Resposta direta: a hora extra é devida sempre que o trabalhador ultrapassa a sua jornada normal de trabalho. O valor mínimo é o da hora normal acrescida de 50% nos dias comuns, podendo chegar a 100% em domingos e feriados, conforme a lei ou a convenção coletiva da categoria.
O que conta como hora extra
Considera-se hora extra todo o tempo trabalhado além da jornada contratada — normalmente 8 horas diárias e 44 horas semanais. Também podem ser consideradas:
- Trabalho antes do início ou após o fim da jornada.
- Tempo à disposição do empregador, em algumas situações.
- Redução ou supressão do intervalo intrajornada, conforme o caso.
Qual é o adicional mínimo
- Dias úteis: no mínimo 50% sobre o valor da hora normal.
- Domingos e feriados: costuma ser 100%, conforme a norma coletiva.
Muitas categorias têm percentuais mais vantajosos previstos em convenção coletiva. Por isso é importante conferir o acordo da sua categoria.
Banco de horas: como funciona
O banco de horas permite compensar as horas extras com folgas, em vez de pagá-las em dinheiro. Para ser válido, precisa cumprir requisitos legais — como previsão em acordo e respeito aos prazos de compensação.
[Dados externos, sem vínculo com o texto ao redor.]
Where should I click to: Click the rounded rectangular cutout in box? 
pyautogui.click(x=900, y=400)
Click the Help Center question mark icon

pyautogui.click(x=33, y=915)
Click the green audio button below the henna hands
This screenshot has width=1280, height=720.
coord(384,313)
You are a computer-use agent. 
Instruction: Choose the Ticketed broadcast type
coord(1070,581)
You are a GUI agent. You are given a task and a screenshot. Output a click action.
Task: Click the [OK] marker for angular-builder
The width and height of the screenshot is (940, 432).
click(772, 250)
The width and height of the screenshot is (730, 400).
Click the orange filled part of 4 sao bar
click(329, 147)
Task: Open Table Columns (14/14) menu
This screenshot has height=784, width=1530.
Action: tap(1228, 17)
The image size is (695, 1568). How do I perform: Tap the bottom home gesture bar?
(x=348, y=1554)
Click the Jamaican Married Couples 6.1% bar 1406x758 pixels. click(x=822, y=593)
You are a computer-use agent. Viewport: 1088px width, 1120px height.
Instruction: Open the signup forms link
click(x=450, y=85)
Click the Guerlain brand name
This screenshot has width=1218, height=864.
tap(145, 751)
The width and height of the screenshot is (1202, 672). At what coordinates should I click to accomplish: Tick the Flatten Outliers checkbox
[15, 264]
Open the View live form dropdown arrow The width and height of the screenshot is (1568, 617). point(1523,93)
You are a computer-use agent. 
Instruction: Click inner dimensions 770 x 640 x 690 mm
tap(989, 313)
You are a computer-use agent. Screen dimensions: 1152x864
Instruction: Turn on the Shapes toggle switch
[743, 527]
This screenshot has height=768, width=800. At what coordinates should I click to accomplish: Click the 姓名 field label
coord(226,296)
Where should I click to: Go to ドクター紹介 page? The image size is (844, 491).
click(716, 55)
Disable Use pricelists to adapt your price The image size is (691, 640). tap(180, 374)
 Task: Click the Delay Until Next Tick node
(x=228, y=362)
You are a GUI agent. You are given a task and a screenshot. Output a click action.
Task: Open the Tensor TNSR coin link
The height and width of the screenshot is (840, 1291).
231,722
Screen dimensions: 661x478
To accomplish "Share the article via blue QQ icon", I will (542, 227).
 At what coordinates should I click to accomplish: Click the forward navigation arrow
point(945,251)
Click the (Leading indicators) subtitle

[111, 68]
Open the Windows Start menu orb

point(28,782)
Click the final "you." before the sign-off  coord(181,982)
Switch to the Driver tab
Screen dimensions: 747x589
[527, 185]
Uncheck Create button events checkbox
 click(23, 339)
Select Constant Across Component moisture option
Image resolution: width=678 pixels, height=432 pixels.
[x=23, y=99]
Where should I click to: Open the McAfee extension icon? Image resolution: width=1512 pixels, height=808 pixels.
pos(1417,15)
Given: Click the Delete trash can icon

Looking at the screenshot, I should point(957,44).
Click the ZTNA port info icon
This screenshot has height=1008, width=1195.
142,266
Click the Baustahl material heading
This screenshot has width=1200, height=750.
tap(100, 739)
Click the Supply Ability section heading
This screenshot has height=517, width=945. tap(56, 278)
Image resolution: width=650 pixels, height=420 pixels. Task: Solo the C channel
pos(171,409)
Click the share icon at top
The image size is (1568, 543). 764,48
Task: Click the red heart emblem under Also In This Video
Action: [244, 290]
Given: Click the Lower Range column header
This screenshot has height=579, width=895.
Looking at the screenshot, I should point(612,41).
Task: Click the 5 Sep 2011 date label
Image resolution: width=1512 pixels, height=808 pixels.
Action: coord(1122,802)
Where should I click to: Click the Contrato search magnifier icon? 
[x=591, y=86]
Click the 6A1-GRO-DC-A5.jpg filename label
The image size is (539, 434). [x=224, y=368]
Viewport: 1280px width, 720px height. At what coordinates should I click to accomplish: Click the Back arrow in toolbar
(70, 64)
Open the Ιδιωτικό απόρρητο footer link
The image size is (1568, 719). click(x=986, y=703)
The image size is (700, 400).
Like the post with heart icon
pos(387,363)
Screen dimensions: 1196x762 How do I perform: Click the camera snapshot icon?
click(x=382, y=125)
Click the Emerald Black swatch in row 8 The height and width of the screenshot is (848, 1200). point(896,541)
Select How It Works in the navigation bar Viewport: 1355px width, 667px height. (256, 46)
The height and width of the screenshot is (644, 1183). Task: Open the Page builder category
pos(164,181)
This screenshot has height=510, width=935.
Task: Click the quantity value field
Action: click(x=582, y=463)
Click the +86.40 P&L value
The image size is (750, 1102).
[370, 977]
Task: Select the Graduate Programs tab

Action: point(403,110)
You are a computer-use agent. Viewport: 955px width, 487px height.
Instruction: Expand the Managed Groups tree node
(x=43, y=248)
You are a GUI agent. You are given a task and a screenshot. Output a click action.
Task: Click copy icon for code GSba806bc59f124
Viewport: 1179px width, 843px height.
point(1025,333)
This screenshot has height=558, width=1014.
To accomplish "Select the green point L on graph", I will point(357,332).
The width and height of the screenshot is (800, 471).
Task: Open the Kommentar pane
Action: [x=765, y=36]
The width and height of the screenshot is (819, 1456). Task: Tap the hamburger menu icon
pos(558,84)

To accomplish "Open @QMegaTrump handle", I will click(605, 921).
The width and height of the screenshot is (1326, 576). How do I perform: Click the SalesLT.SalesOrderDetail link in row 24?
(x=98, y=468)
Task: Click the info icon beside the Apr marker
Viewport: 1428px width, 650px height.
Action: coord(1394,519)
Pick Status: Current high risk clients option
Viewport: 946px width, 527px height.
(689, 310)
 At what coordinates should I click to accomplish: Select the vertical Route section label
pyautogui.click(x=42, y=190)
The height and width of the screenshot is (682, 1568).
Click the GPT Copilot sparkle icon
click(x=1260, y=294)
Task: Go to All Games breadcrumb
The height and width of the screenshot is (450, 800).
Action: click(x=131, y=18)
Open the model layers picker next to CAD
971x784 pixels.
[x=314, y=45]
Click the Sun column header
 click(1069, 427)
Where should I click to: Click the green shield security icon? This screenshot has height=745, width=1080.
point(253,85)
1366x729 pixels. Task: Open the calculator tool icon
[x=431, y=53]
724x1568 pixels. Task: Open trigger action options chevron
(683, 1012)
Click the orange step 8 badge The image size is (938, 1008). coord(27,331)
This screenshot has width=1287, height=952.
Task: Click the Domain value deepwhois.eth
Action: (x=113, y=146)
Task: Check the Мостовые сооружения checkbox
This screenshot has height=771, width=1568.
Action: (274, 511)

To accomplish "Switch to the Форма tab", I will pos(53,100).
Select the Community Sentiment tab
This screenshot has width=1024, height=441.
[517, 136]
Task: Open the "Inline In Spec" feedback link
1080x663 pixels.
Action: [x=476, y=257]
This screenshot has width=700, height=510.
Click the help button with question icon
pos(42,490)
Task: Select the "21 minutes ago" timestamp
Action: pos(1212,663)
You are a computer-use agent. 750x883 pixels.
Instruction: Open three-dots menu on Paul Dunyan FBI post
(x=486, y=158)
Quando essas regras não são seguidas, as horas podem ter de ser pagas como extras.
E se a hora extra não foi paga?
Se você trabalhou além da jornada e não recebeu corretamente, é possível cobrar as diferenças. Alguns pontos ajudam na análise:
- Registros de ponto, mensagens e escalas.
- Holerites que mostrem o que foi (ou não) pago.
- Convenção coletiva da categoria.
O direito de cobrar valores atrasados respeita prazos legais (prescrição), por isso não convém deixar para depois.
Vale tanto para empregado quanto para empresa
Empregadores também se beneficiam de orientação preventiva: uma política de jornada bem estruturada, com controle de ponto correto e banco de horas válido, reduz riscos trabalhistas. É um tema em que prevenir custa menos do que corrigir.